THE TASK: Return every line of the records that contains the string "Instruction", with case counting.

** Begin DATA ROWS **

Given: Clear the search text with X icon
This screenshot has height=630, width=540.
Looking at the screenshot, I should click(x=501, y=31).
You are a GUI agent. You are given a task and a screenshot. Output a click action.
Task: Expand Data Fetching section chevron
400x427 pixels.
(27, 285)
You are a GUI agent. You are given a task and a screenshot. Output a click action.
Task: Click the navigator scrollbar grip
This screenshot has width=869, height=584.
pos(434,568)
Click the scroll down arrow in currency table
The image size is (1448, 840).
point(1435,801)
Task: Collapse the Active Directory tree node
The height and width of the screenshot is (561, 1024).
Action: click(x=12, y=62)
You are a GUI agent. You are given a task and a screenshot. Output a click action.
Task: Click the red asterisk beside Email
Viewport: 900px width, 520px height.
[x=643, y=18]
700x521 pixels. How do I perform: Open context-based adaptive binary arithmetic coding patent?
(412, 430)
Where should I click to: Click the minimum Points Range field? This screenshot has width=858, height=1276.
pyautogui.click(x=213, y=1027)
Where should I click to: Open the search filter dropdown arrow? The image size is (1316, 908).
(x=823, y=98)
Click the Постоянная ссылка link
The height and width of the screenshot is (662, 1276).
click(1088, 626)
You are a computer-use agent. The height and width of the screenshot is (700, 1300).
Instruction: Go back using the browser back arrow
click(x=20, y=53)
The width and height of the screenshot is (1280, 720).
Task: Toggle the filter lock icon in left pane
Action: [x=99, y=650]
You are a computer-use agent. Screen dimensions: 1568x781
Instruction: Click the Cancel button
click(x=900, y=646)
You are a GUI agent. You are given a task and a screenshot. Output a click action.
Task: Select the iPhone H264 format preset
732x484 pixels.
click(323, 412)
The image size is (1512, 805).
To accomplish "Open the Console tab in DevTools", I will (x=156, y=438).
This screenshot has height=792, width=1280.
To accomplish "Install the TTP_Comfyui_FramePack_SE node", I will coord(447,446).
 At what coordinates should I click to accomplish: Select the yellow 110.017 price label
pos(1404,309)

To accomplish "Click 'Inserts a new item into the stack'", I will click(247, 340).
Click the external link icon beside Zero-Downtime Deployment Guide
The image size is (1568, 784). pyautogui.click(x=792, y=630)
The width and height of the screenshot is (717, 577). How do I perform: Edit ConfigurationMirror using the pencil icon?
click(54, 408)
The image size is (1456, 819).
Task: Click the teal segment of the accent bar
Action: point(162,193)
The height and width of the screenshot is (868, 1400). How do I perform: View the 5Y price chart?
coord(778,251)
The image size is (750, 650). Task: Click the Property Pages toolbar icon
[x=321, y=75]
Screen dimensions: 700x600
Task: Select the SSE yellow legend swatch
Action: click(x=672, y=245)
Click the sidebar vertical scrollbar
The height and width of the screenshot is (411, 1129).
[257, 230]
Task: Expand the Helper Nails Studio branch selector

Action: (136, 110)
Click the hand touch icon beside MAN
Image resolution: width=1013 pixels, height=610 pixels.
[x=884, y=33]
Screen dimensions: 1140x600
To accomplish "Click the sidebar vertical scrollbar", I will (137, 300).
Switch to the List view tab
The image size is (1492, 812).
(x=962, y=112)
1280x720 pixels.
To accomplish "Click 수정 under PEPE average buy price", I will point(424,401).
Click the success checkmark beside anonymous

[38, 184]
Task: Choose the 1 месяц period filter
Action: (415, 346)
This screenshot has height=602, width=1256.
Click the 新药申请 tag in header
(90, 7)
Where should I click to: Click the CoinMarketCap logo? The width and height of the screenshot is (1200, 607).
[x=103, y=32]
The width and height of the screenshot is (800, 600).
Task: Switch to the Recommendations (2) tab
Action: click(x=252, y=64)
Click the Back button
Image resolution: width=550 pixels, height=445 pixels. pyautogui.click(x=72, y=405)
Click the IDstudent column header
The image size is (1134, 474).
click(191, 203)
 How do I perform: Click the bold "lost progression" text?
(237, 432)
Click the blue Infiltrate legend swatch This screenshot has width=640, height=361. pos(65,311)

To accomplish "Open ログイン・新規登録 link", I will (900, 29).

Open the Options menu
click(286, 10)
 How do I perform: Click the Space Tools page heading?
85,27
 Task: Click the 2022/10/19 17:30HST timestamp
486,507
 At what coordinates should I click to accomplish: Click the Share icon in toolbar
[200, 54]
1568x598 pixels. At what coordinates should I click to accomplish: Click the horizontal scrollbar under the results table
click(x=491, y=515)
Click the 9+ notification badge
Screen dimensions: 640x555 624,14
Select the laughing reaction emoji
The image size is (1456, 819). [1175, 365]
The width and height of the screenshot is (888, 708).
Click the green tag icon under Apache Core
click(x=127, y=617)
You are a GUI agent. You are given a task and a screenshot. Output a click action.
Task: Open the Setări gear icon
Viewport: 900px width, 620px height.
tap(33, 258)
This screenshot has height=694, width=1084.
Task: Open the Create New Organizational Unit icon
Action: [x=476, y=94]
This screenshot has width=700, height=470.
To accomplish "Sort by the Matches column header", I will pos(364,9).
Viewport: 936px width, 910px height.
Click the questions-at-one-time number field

** End DATA ROWS **

ANSWER FOR THIS EXERCISE:
Instruction: Go back using the browser back arrow
Instruction: Click the Cancel button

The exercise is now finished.